From its promotional profile, you could think “Last Night In Soho” might just be elemental Giallo-bait, a super-duper simulacrum of psychological thrillers past with a troubled young woman in perpetual peril to bloody result. Edgar Wright’s sixth fiction feature, written with Krysty Wilson-Cairns (“1917”), elevates its play with plot U-turns and Wright’s to-be-expected knowing genre bits and bobs. Eloise Turner (Thomasin McKenzie) comes to London to study to be a fashion designer, following her late mother’s path in the 1960s world which Eloise adores. Grandma (Rita Tushingham) is concerned as she leaves the countryside: “I worry you’ll get all overwhelmed again.”
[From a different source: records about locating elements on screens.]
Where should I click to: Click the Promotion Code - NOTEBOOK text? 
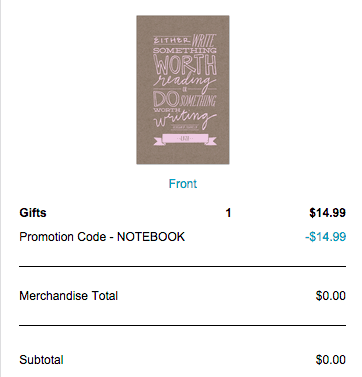[x=102, y=237]
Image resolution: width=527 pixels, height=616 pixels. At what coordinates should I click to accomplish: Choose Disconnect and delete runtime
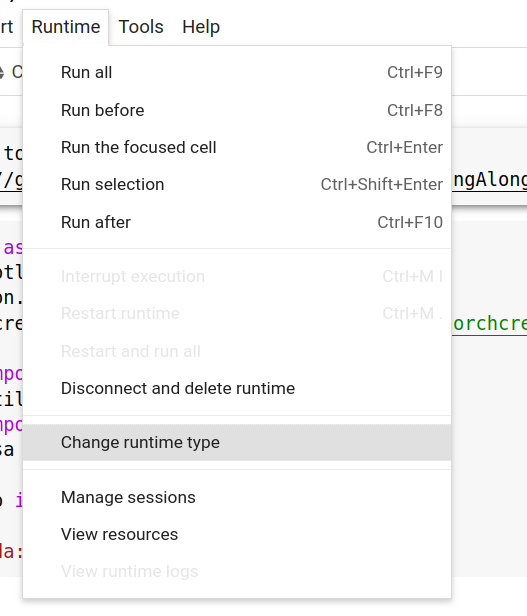tap(237, 389)
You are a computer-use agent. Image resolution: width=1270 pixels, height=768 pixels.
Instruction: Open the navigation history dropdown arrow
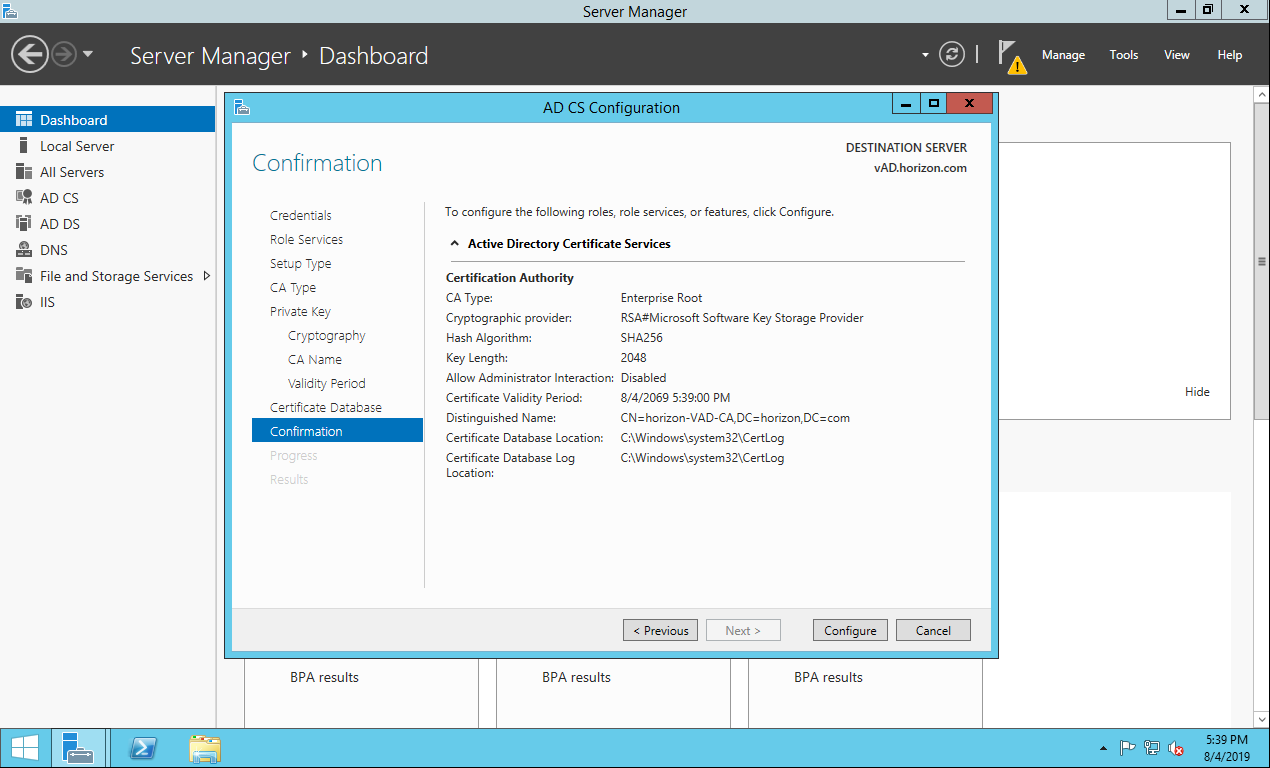pos(88,54)
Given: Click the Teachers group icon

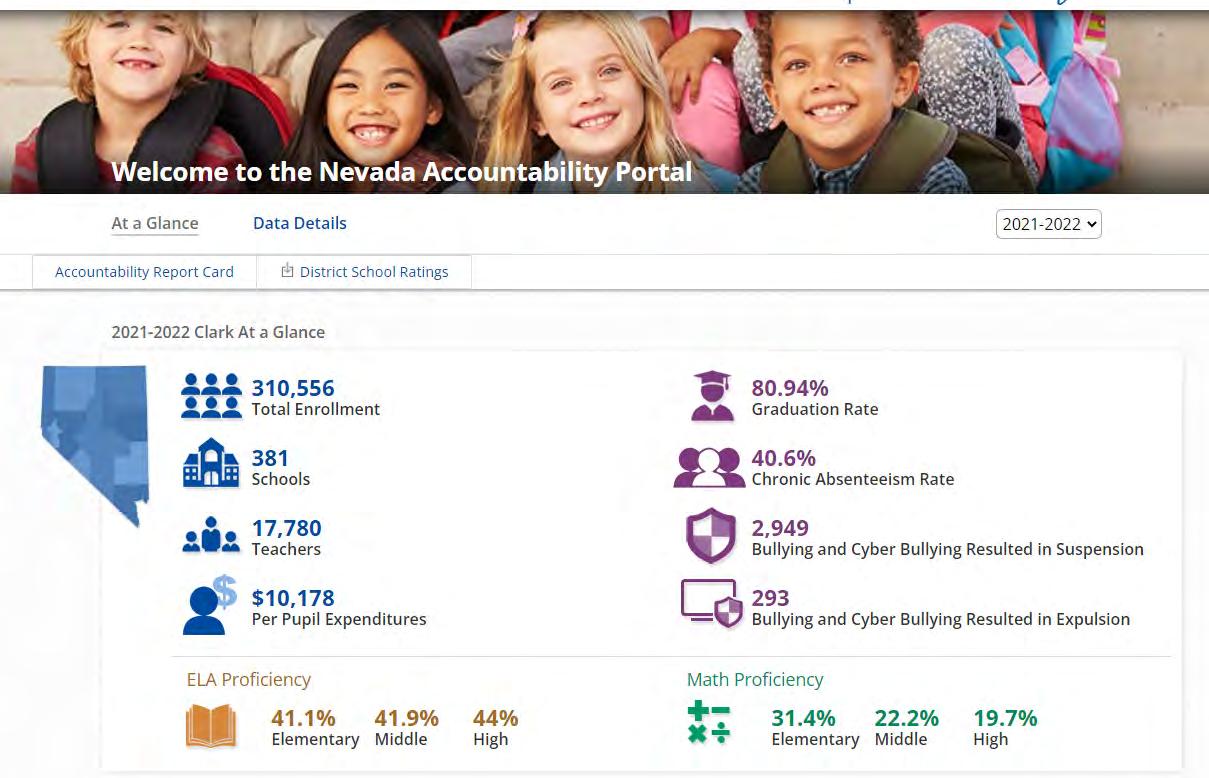Looking at the screenshot, I should click(211, 535).
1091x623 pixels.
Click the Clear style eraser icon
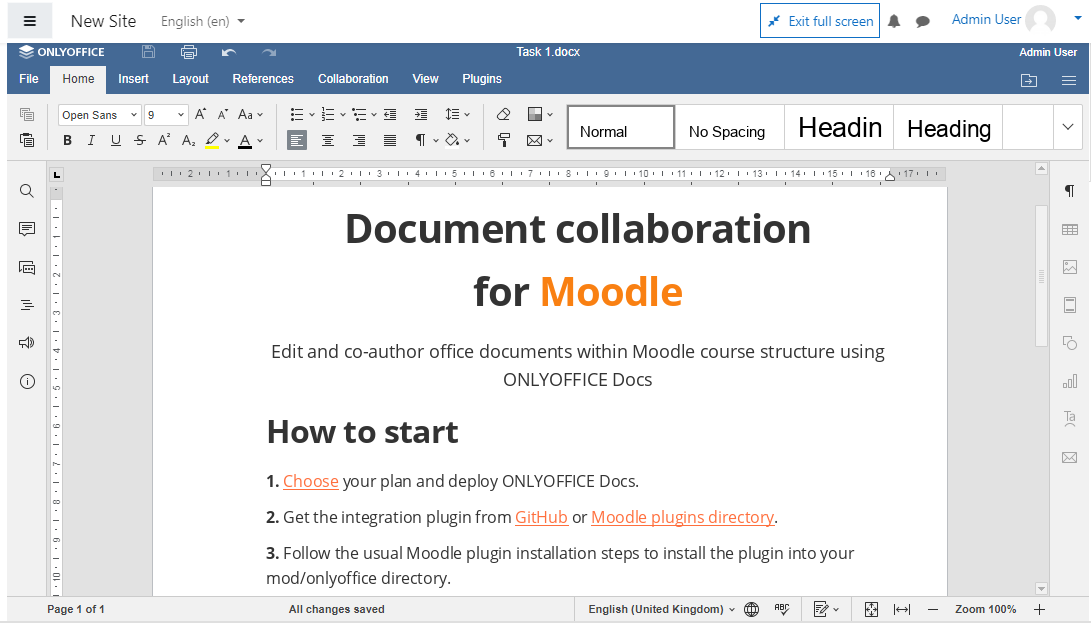pos(504,115)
But Eloise insists: “It must have felt like the center of the universe.” Her dreams and nightmares range from vulgar, bullying female classmates to visions of a 1960s singer-supernova, Sandie (Anya Taylor-Joy), who herself has dreams, dreams of rising effortlessly to stardom at nightclub Café de Paris. Visions that subsume the sleep of a troubled young woman in a tatty London flat? That evokes Polanski’s “Repulsion” (1965), but the blend of troubled personalities that become a single blonde live wire also evokes Ingmar Bergman’s “Persona” (1966). Let the swinging sixties commence. (With a taste of a Kieslowskian “Double Life of Eloise” that never was.) As shot by South Korea’s virtuosic Chung-hoon Chung (“Oldboy,” “The Handmaiden,” “It”), “Last Night in Soho” blends the feel of the modern day and the soundstage, of dream and artifice. The color schemes and decors evoke Powell-Pressburger’s “The Red Shoes” (1948) and Michael Powell’s London terror “Peeping Tom” (1960): so much movie madness in the Big Smoke.
There’s witty dialogue and cool costuming, but also appealingly brutal stuff, including a particular nasty, even distasteful turn that will bloom into a gloriously gratifying turn of events. (There are twenty-eight credited songs, duh, including an a cappella “Downtown” by Taylor-Joy.) Mirrors shine and break and reflect: there is a match of gaze between Eloise and Sandie on first meeting through a mirror that offers proper swoon, and Eloise’s controlled, controlling landlady (Diana Rigg) observes, “We all pay for broken mirrors, dear.” Between blocks of end credits, there are punchy flash-frames of late-night modern London streets and alleyways, emptied: a place dreamt and for dreaming still. (Wright shot these after completing the rest of the movie, during lockdown.) With Michael Ajao, Matt Smith and the growling, regal beauty of Terence Stamp at eighty-three as an aged Soho roue.